- _Exercise aim_
Answer these questions from the zoning appeal passage below, labeling each answer (a), (b), or (c) to match.
(a) Which court's judgment is being appealed?
(b) By what vote did the Council reject the committee's recommendation?
(c) Into what will the improvement plan convert the five-point intersection?

- _Passage provided_
------------------------------------------------------------

APPEAL from the Circuit Court of Winnebago County; the Hon. FRED J. KULLBERG, Judge, presiding.


Rehearing denied December 27, 1972.

Plaintiffs applied to the City of Rockford for a rezoning of specific property, owned by the individual plaintiffs but optioned to the Mobil Oil Corporation, and requested that said Corporation be permitted to erect a gasoline station on such property. A committee of aldermen recommended the zoning change but the Council as a whole rejected the recommendation by a vote of 12 to 8. Plaintiffs then brought an action for declaratory judgment seeking to have a certain zoning ordinance of the City of Rockford declared invalid as applied to plaintiffs' property. The validity of the ordinance was upheld, the requested relief denied and plaintiffs appeal.

Plaintiffs' property is located in the southeast quadrant of the five-point intersection indicated on the following diagram. (See p. 651.)

The intersection and surrounding streets are presently the subject of an improvement plan which will convert the site to a four-point intersection. In execution of the plan, part of plaintiffs' property will be taken. Median strips will be installed to bar vehicles from crossing the road except at designated points.

------------------------------------------------------------

- _Given data_
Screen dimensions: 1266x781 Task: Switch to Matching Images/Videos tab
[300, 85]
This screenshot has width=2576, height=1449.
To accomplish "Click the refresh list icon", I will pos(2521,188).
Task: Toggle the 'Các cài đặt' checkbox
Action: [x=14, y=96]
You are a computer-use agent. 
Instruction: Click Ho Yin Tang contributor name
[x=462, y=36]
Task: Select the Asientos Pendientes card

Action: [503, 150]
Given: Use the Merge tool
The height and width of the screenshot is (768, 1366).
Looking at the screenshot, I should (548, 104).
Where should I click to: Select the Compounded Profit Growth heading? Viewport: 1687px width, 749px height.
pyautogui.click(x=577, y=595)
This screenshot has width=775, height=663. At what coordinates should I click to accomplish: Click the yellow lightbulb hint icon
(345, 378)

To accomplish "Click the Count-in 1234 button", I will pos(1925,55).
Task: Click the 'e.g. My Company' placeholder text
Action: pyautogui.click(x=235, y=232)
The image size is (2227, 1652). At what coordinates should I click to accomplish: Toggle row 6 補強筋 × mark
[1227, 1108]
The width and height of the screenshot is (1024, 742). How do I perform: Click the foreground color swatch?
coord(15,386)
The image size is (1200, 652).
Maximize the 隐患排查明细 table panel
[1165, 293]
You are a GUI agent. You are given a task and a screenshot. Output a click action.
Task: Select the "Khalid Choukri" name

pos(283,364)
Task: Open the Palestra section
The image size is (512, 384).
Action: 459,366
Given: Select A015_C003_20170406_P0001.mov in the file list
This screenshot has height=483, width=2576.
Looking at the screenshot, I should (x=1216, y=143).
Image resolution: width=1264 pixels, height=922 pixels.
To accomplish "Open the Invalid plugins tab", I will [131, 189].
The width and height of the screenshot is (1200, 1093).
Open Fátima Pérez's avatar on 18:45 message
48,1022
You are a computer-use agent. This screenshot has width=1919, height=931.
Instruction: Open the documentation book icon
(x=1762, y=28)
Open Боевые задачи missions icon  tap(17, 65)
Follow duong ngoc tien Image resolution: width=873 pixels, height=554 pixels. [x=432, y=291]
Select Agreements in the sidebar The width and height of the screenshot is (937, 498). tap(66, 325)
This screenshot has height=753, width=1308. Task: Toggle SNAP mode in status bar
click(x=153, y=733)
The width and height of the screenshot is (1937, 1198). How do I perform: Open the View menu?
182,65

------------------------------------------------------------

- _Response_
(a) The Circuit Court of Winnebago County.
(b) 12 to 8.
(c) A four-point intersection.